SERS has attracted much research attention as a result of its ability to provide accurate uropathogen classification without the need for prior amplification of the bacterial concentration through cell culture. SERS mediated uropathogen identification has been achieved with accuracies of up to 95.8% (e.g.18,21,34,38,39,40,41,42,43,44). However, circumventing bacterial amplification has required complex processes such as immunocapture, dielectrophoresis and use of optical tweezers to capture or aggregate pathogens, which are technically challenging or require expensive equipment39,45.

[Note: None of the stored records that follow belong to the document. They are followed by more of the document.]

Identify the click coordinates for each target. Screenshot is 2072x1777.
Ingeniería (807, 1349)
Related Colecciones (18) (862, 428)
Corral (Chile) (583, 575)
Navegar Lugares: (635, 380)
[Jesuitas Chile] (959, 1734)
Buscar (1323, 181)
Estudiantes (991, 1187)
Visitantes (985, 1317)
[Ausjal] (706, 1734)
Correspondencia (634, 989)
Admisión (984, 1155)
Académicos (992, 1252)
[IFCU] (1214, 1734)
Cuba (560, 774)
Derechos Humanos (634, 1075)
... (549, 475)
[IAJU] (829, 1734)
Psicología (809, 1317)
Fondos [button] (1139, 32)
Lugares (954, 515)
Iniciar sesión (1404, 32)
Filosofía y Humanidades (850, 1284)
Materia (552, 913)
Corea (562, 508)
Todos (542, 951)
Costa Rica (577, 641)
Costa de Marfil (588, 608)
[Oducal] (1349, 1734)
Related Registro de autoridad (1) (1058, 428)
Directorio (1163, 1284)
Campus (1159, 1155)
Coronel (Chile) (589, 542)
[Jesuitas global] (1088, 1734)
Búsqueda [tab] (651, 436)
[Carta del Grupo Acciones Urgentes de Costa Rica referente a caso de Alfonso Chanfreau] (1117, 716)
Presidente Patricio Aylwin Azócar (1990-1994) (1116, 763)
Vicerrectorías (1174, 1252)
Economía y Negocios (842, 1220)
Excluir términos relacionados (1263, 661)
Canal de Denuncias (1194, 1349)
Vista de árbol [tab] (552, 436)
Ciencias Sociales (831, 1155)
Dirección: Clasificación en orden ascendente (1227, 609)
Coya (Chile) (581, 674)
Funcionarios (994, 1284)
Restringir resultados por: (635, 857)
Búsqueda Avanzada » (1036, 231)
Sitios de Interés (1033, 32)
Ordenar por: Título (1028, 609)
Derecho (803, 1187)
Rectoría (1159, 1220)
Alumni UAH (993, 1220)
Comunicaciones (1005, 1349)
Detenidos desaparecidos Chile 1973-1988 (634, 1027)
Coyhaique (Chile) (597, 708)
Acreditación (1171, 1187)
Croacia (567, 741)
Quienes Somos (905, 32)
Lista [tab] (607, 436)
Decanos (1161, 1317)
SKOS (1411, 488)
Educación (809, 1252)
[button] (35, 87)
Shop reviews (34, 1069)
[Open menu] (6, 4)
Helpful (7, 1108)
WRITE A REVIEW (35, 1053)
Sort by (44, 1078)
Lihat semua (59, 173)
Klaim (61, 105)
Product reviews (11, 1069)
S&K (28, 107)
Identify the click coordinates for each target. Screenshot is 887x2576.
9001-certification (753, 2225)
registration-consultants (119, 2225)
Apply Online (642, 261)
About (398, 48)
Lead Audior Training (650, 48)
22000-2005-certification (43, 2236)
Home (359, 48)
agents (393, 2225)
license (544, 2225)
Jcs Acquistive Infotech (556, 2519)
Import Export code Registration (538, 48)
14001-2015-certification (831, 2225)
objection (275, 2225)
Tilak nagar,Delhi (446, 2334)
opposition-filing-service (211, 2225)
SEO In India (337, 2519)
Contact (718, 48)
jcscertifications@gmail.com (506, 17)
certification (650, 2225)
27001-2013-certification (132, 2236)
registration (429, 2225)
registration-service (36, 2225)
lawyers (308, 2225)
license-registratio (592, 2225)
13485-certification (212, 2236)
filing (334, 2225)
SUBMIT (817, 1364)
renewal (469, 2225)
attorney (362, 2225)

In this work, a uropathogen classification accuracy of 91.6% was achieved, while physical processing was limited to vacuum filtration therein completing physical processing and Raman spectral capture in less than 15 min per sample. Vacuum filtration is a widely used microbiology technique to concentrate pathogens from large sample volumes using widely available and low-cost equipment, with processing completed minutes46. Moreover, as vacuum filtration allows for rapid separation of uropathogens from urine, direct classification was achieved in urine samples rather than in suspensions or precultured samples. Additionally, a handheld Raman spectrometer was used in this study rather than the Raman microscopes commonly used in other SERS work18,34,38,39,40,43. While Raman microscopes provide high-resolution spectra, the high costs, large footprints and requirements for technical expertise preclude their incorporation into point-of-care devices. This work complements a growing SERS literature base that aims to provide rapid uropathogen classification without the need for complex physical processing or expensive microscopes19,22,42.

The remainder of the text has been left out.